Dieser Text erinnert mich sehr an das von dir erwähnte Bild. Hier zum Vergleich ein Kupferstich der Vision von Ezechiel:
https://de.wikipedia.org/wiki/Datei:Ezekiel-Vision-Merkaba.jpg
In diesem Bild sind sehr ähnliche Elemente wie in dem von Flammarion. Jedoch ist einer der größten Unterschiede, dass die Erde tatsächlich als Scheibe dargestellt wird.
Warum wird das so dargestellt? Noch heute ist zum Teil der Irrglaube weit verbreitet, dass die Erde, auf der wir leben eine Kugel ist. Jedoch ist das falsch! Wir leben auf einer Scheibe, die von vier Elefanten getragen wird, die wiederum von einer Schildkröte getragen werden, die durch das Weltraum schwebt....
Späßchen am Rande. Aber tatsächlich ist noch heute teils der Irrglaube verbreitet, dass die flache Erde das Weltbild zu Ende des Mittelalters darstellt. Es ist historisch nicht fundiert und teils widerlegt worden.

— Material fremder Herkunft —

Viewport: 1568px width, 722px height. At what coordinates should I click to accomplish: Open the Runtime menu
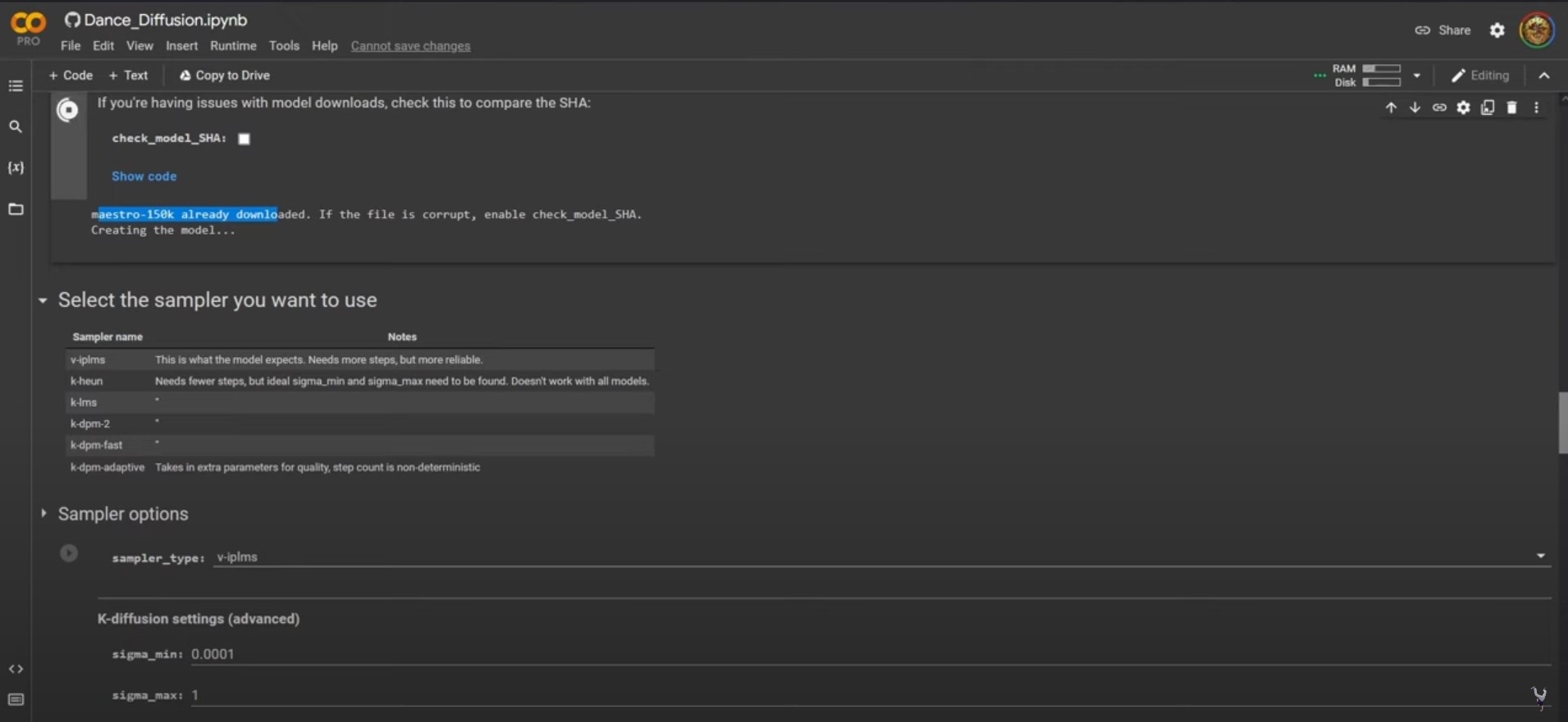pyautogui.click(x=233, y=46)
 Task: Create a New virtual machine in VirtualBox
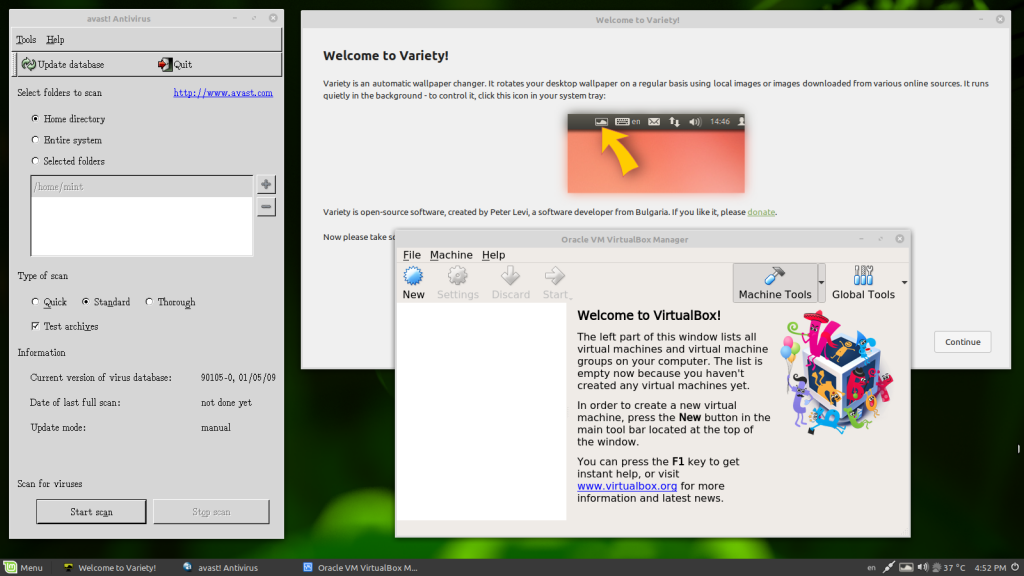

Wocher also das Bild der flachen Erde, wenn die Menschen mindestens seit der Antike wissen, dass die Erde eine Kugel ist? Dazu muss man sich das Jahr anschauen, in dem das Bild entstanden ist. Es handelt sich um die zweite Hälfte des 19. Jahrhunderts. In dieser Zeit entwickelte sich die Vorstellung von einem "dunklen Mittelalter".
Dieser soll unter den Verwüstungen der Völkerwanderung sowie der dogmatischen Zensur der Kirche die Bildung der Antike verlorengegangen seien und auch die antiken Erkenntnisse über die Kugelgestalt der Erde dem Bild einer flachen Erde als Scheibe gewichen sein sollen.
Zurück zum Bild: Wenn es wirklich diesen Wanderer gab, der erzählte, dass er dieses Erlebnis hatte, so war dieser Wander ein gläubiger und bibelkundiger Mensch, der lediglich die Zeilen von Ezechiel widergab.Und dieses Bild ist eine Illustration dessen in Kombination eines Irrglaubes über das Mittelalter.
Jedoch ist dadurch die Textpassage von Ezechiel umso interessanter, die wiederum würdig ist näher beleuchtet zu werden (was ich aber hier in dieser Antwort nicht machen werde ;P). Aber, um auf Aleshanees eine mögliche Interpretation zu verweisen, könnte der Textabschnitt tatsächlich auf eine detaillierte Beschreibung eines Raumschiffes hindeuten (Rakete, Ufo o.ä.). Was interessant wäre, denn in den Vedischen/Wedischen Schriften, existieren ähnliche Beschreibungen über sogenannte Vaitmanas, die Transportmittel/Raumschiffe der Menschengötter.
Fazit
Das angesprochene Bild fußt meiner Meinung nach auf die Visionen von Ezechiel und beinhaltet fälschliche Ansichten über das Spätmittelalter.